/dlib-pytorch-benchmark

A very naive and simple benchmark between dlib and pytorch in terms of space and time

Primary LanguageC++

dlib-pytorch-benchmark

A very naive and simple benchmark between dlib and pytorch in terms of space and time.

This benchmarks were run on a NVIDIA GeForce GTX 1080 Ti with CUDA 10.2.89 and CUDNN 7.6.5.32 on Arch Linux.

Model instantiation

Probably, this is a completely useless benchmark, but it's provided for completion, nonetheless.

PyTorch

model = resnet50(pretrained=False)

dlib

resnet<dlib::affine>::_50 net;

1st inference

This is also not very meaningful, since most of the time is spent allocating memory in the GPU.

PyTorch

x = torch.zeros(512, 3, 224, 224)
x = x.cuda()
model = model.cuda()
# time measurement start
out = model(x)
# time measurement end

dlib

dlib::matrix<dlib::rgb_pixel> image(224, 224);
dlib::assign_all_pixels(image, dlib::rgb_pixel(0, 0, 0));
std::vector<dlib::matrix<dlib::rgb_pixel>> minibatch(512, image);

At this point, we could just call:

const auto out = net(minibatch, 512);

But that wouldn't be a fair comparison, since it would do some extra work:

  • apply softmax to the output of the net
  • transfer the result from the device to the host

As a result, we need to forward a tensor that is already in the device.
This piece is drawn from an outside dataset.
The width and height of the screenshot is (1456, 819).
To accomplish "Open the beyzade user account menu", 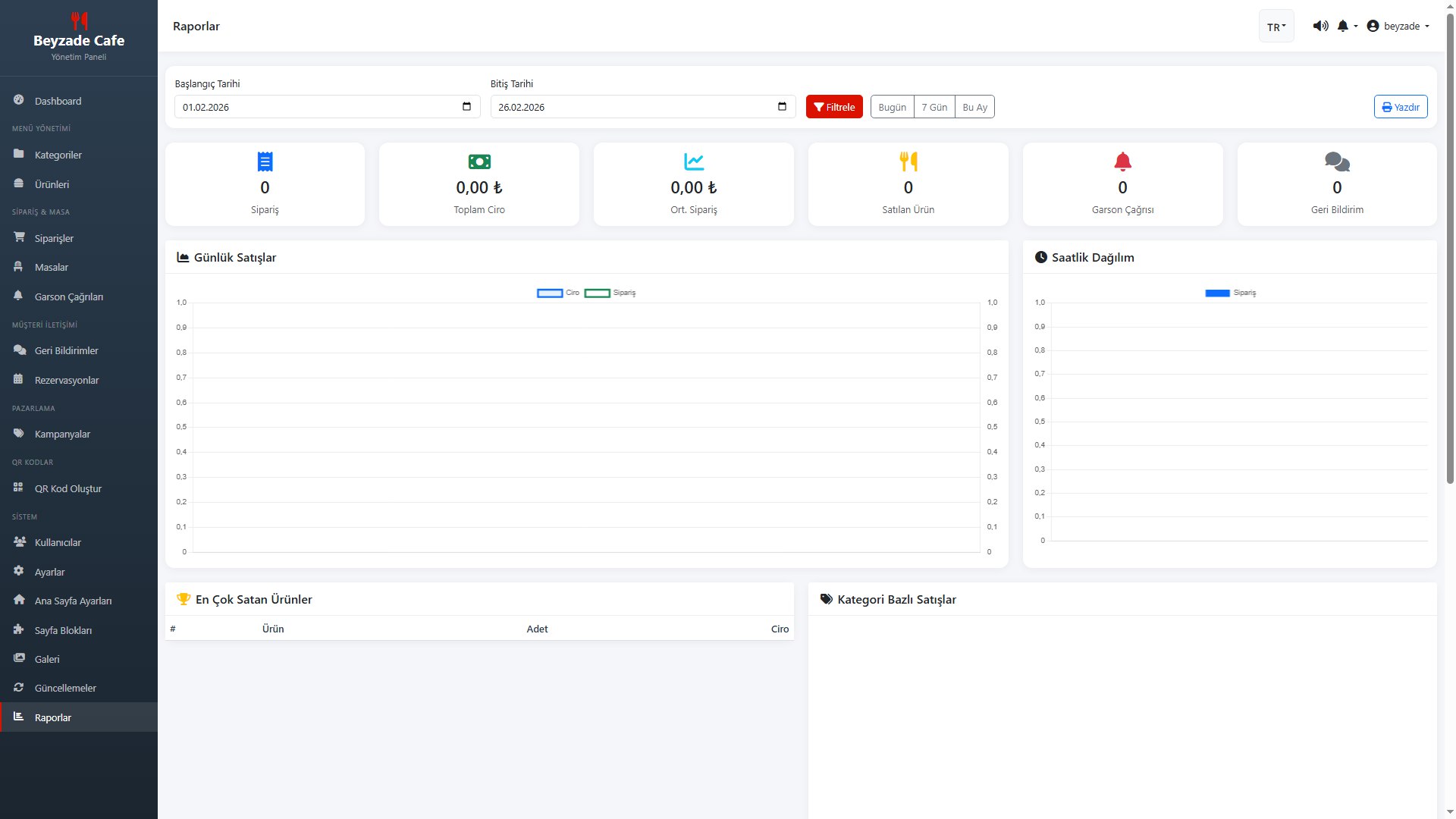I will 1398,26.
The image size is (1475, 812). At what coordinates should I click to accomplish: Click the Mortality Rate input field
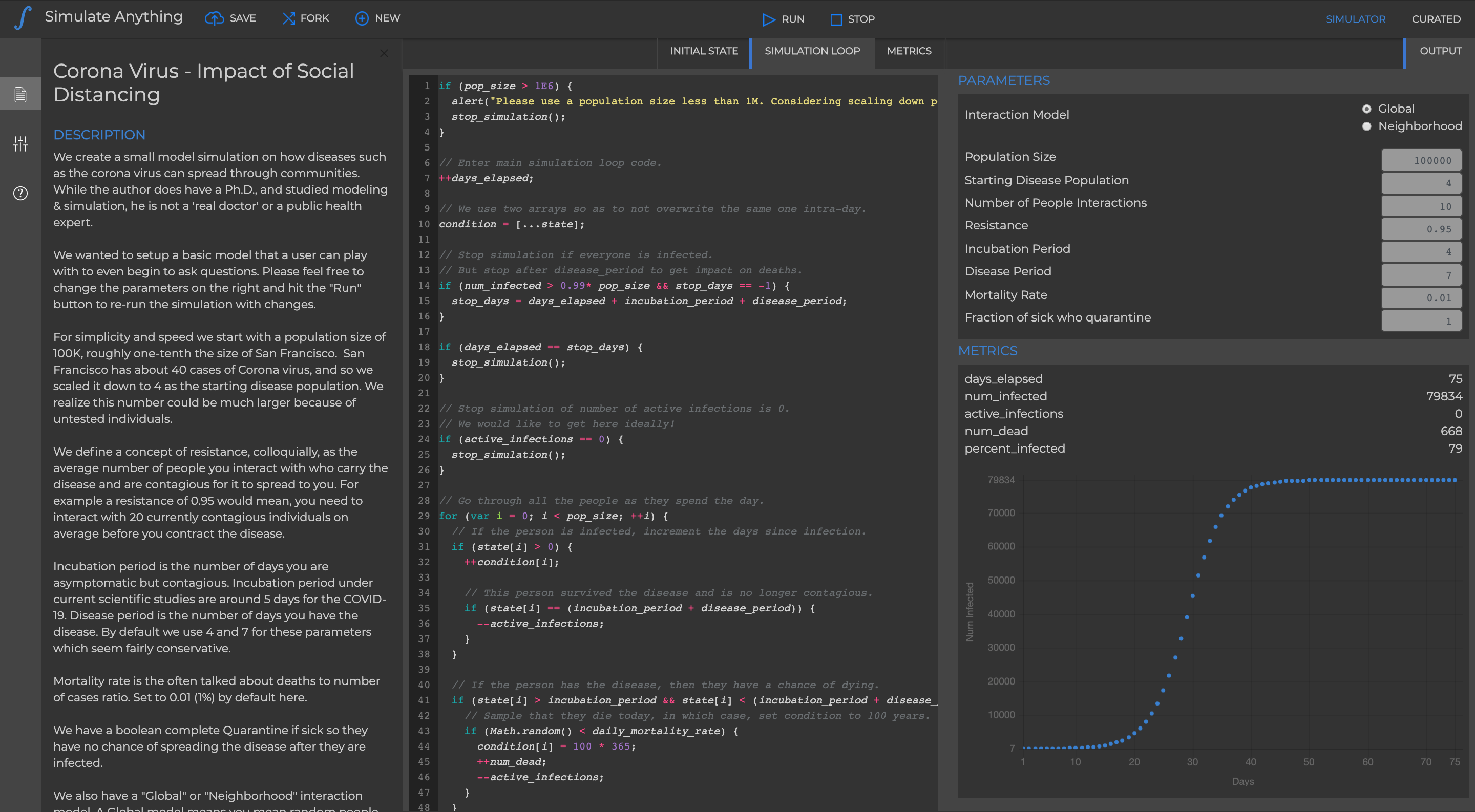pyautogui.click(x=1421, y=298)
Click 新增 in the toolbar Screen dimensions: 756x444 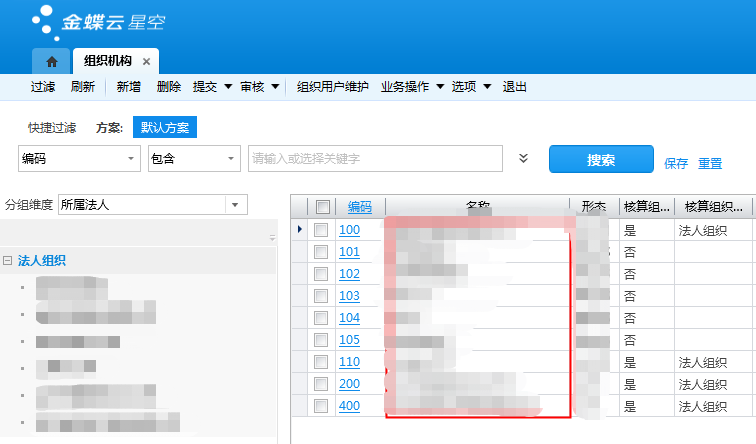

There are several ways of doing it, here's one:

dlib::resizable tensor x;
net.to_tensor(minibatch.begin(), minibatch.end(), x);
x.device();
// time measurement start
net.subnet().forward(x);
// time measurement end

Now dlib is doing exactly the same operations as PyTorch, as far as I know.

Next inferences

In my opininion, the most important benchmark is this one. It measures how the network performs once it has been "warmed up".
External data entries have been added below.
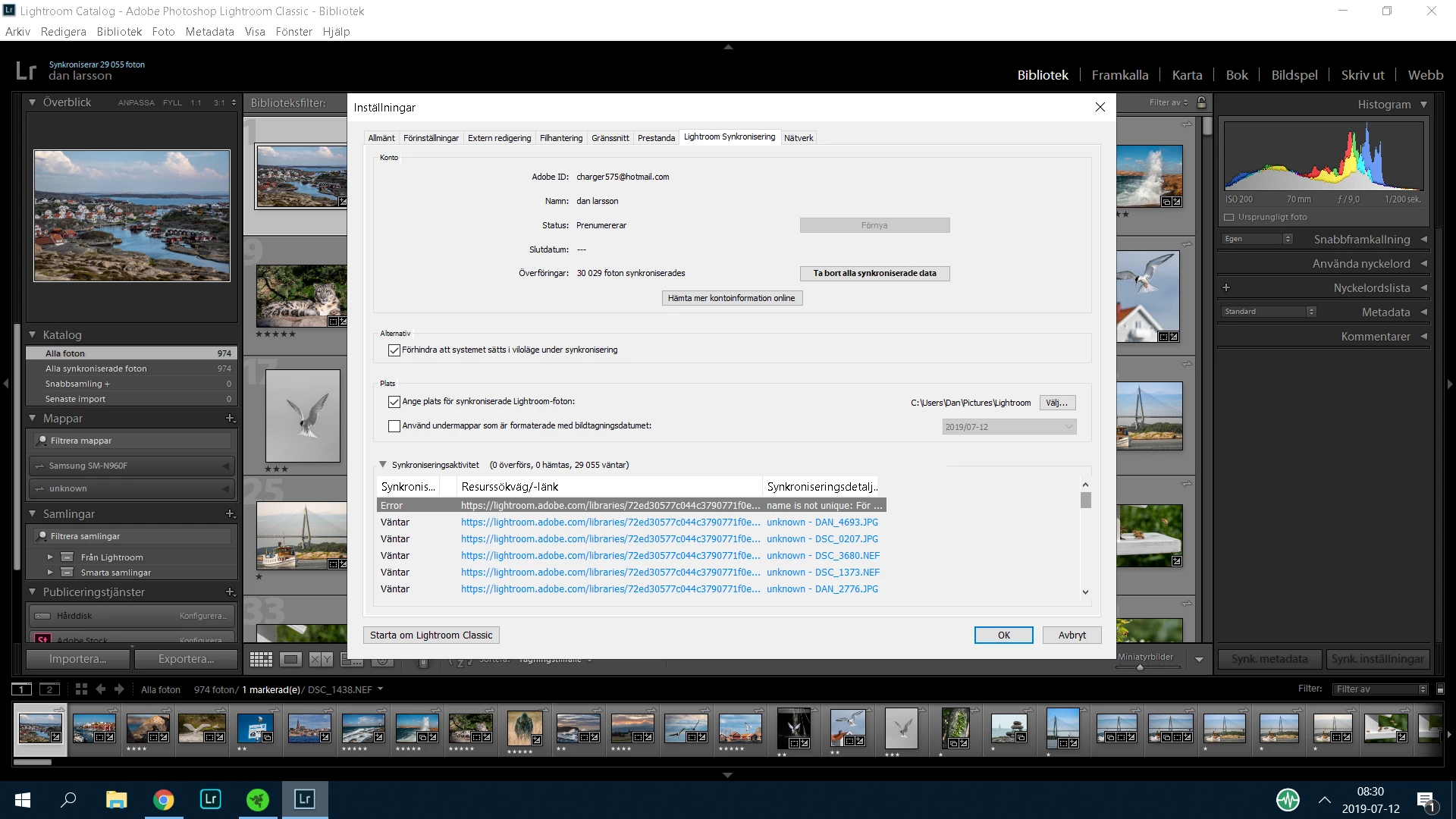Add collection with Samlingar plus icon
The width and height of the screenshot is (1456, 819).
pos(231,514)
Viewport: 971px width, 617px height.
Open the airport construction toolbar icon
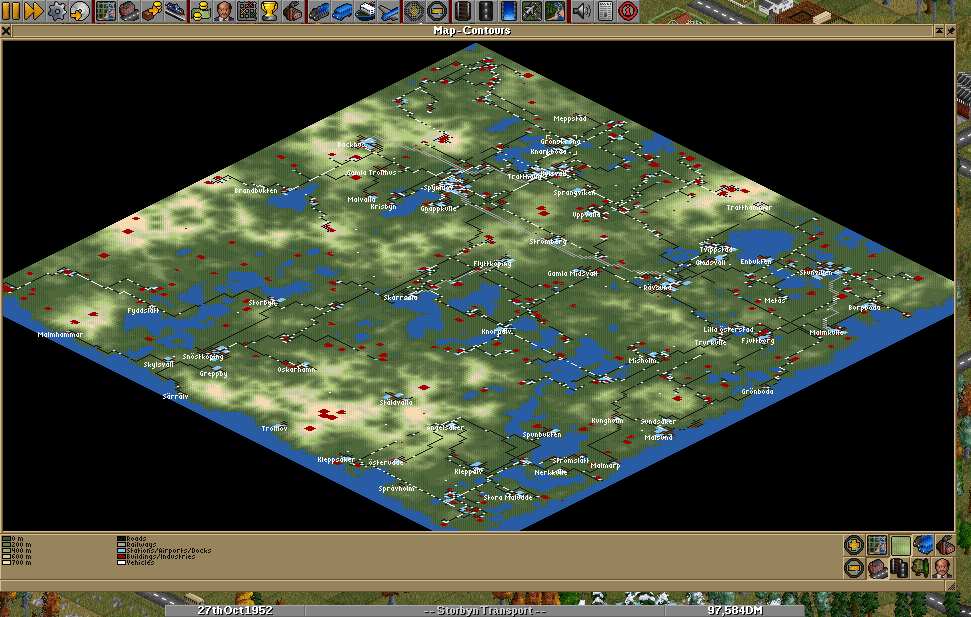pyautogui.click(x=532, y=11)
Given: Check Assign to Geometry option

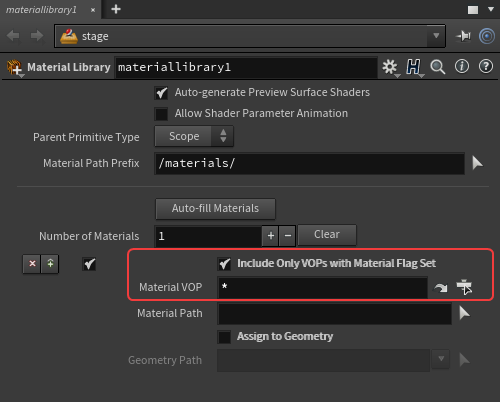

For this part, I decided not to count the cuda syncronization time, only the inference time for a tensor that is already in the device.

PyTorch

In PyTorch, every time I forward the network, I make sure all the transfers between the host and the device have been finished:

for i in range(10):
    x = x.cpu().cuda()
    # time measurement start
    out = model(x)
    # time measurement end

The times measured for each inference are around 6 ms, no matter the batch size (which is a good indicator that there are no memory transfers).

dlib

For dlib I followed a similar pattern:

for (int i = 0; i < 10; ++i)
{
    x.host();
    x.device();
    // time measurement start
    net.subnet().forward(x);
    // time measurement end
}

Here, the times measured for the first inference varies with the batch size (for 128 is around 90 ms). However, the rest of forward calls are around 0.9 ms and indenpendent from the batch size.

Since the first call timing variability is systematic, we can just ignore it, since when the network works in a steady state the forward pass time is constant.

Nevertheless, if somebody has any idea of why this is happening, I would really love to know more.

Results

The following table shows the average timings in ms for a tensor of shape 128x3x224x224.

Test PyTorch dlib Factor
instantiation 239.672 0.078 3072.718
1st inference 1160.368 2609.590 2.250
next inference 6.164 0.905 6.811

I've also measured the VRAM usage in MiB for different batch sizes:

batch size PyTorch dlib Factor
0 473 600 1.27
1 711 632 0.89
2 709 706 0.99
4 729 840 1.15
8 765 1092 1.43
16 881 1556 1.77
32 1211 2604 2.15
64 1689 4536 2.68
128 2303 8374 3.64

Conclusions

From this simple benchmark I can only draw the obvious conclusion: dlib is faster but uses more VRAM than PyTorch.